Can’t say surprising, but it is upsetting. Here’s an article on Lenny Dykstra and his stock picks. Manipulation goes on all the time, but it’s still discouraging to see the extent of it. – Ilene

Dark "Star"

Courtesy of Adam Warner, Daily Options Report

"Now, there are probably four or five people in the world who, if they sent me an e-mail, told me to learn a stock, I would actually take them seriously… [Lenny]’s one of the great ones in this business. He’s one of the great ones."

Jim Cramer

Hold onto your chairs, we have some shocking Lenny news here, via Forbes. Seems (sigh) that Lenny may not actually be the brains behind his own picks.

Another reason Doubledown might have gotten cold feet about publishing Dykstra’s investment gems is buried on page 15 of its countersuit. There, Doubledown claims, "At Dykstra’s insistence, Doubledown began negotiations to pay Richard Suttmeier, a stock analyst, to provide Dykstra with research assistance for the Dykstra Report and who, upon information and belief learned subsequently, provided Dykstra lists of recommended stocks daily."

Who is Richard Suttmeier? A market strategist for financial Web site RightSide Advisors and formerly a contributor to RealMoney.com, a subscription Web site owned by TheStreet.com.

Suttmeier, 64, says he got his Wall Street start trading Treasurys in the 1970s. He later bounced around second-tier investment banks and landed at RightSide in 2006.

Suttmeier says that after he did a television appearance several years ago he received a call from Dykstra. "He wanted to learn how to read a [stock] chart," Suttmeier says. "I taught him."

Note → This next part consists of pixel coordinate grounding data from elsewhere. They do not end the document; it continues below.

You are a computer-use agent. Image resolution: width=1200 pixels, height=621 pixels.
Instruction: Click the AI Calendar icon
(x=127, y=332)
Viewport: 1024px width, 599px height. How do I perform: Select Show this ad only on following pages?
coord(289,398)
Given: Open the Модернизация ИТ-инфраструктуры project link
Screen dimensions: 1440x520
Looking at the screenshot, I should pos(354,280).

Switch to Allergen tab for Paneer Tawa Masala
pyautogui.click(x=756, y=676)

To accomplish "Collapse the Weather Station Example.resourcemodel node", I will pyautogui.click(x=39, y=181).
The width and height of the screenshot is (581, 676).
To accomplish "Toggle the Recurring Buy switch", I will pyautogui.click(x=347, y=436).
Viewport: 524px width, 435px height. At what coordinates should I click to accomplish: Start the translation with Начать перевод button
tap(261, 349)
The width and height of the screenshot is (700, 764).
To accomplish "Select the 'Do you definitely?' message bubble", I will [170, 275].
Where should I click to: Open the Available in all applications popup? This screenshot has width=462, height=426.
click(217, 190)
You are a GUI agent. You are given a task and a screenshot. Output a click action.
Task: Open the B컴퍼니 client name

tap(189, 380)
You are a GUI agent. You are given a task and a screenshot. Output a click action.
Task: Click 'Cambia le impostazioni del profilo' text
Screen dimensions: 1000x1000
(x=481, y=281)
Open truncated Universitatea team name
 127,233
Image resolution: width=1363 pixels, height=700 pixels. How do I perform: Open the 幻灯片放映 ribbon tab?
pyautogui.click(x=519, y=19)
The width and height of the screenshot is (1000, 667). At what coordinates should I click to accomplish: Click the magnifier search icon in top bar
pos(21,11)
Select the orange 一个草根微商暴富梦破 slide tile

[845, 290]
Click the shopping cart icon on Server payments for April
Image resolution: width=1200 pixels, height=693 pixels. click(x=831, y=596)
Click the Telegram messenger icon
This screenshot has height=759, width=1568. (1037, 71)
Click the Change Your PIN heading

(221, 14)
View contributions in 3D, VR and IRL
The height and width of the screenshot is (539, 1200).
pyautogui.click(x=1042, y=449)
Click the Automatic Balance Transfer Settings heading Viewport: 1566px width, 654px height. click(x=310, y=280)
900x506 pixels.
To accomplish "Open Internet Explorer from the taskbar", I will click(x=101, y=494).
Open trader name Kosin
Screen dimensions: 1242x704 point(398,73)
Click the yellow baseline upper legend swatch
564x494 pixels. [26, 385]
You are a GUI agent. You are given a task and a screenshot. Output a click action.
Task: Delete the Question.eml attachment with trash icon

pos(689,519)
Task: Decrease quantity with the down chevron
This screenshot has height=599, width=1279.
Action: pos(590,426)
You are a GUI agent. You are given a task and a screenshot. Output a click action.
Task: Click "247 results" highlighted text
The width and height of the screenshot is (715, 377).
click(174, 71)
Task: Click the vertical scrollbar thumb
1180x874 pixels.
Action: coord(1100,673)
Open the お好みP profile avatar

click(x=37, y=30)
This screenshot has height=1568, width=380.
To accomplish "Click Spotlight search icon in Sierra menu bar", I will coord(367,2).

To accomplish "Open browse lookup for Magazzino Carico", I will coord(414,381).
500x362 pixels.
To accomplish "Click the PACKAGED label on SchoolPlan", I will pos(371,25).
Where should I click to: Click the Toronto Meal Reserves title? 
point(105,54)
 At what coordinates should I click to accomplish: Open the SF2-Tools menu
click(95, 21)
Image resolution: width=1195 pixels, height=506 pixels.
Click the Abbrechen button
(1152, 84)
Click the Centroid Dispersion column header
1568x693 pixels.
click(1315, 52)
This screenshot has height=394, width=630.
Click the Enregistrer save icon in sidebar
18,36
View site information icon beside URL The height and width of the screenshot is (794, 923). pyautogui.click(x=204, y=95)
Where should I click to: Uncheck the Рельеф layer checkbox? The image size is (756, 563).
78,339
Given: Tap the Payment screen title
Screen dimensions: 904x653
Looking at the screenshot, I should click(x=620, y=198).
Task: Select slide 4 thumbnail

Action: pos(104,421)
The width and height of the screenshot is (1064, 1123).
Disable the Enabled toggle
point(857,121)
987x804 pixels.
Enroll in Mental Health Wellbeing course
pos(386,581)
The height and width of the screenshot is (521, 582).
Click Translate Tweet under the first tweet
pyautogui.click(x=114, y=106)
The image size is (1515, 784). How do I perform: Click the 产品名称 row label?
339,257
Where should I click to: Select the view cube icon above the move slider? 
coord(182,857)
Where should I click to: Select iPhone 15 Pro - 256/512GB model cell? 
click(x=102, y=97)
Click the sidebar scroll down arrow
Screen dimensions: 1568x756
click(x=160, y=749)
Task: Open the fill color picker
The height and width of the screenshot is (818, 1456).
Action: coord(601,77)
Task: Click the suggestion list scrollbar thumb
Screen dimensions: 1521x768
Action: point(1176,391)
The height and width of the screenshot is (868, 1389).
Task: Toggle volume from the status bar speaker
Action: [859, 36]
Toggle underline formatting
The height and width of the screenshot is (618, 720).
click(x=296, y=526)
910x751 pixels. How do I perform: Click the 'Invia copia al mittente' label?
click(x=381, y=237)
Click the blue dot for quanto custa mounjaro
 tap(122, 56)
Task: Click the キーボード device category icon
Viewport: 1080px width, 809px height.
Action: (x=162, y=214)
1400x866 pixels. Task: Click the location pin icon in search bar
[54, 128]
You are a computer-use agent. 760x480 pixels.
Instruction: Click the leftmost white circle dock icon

The two men have kept in touch ever since. Suttmeier says Dykstra calls from time to time asking where to add to positions. Suttmeier also e-mails Dykstra a spreadsheet of stocks each morning but denies that he picks stocks for the former ballplayer.

[lenny.jpg]"I am not his brain," Suttmeier says. "Dykstra makes his own trading decisions."

Dykstra, who speaks in a slow drawl and now sports a hefty paunch, likewise denies that Suttmeier is picking his stocks. "It’s a bald-faced lie. Not even close," he says during a brief interview.

Not even close? FORBES compared Dykstra’s buy recommendations as they appeared on TheStreet.com from Apr. 1 through May 1 with those in Suttmeier’s weekly Sector Report during the same month and before. Among Dykstra’s 17 buys, 11 had appeared days earlier in Suttmeier’s newsletter.

Yes, very shocking. I referenced it here and here last year.

Here’s the really great part. You can subscribe to Suttmeier’s Sector Report for $300 per year, or pay Lenny $995 per year to convert those picks into DEEEEEEEEEEP form two days later.

How bad was the cribbing? Forbes finds some examples.

On Apr. 1 Suttmeier distributed a "model portfolio" featuring GPS gadgetmaker Garmin (GRMN). Two days later "Dykstra’s Deep-in-the-Money" column on TheStreet.com recommended Garmin calls.

Suttmeier put out an updated model portfolio Apr. 5. It listed 20 stocks, including Boeing (BA) and Nvidia (NVDA ). On Apr. 8 Dykstra recommended Boeing and on Apr. 10 Nvidia.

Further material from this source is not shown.